Retype every line of the listing below word for word.

===== RECORDS PROVIDED

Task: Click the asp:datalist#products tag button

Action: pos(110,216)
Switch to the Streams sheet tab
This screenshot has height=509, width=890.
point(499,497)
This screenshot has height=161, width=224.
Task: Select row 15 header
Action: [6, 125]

==========

* RESULT
Task: Click the asp:datalist#products tag button

Action: pos(110,216)
Switch to the Streams sheet tab
This screenshot has height=509, width=890.
point(499,497)
This screenshot has height=161, width=224.
Task: Select row 15 header
Action: [6, 125]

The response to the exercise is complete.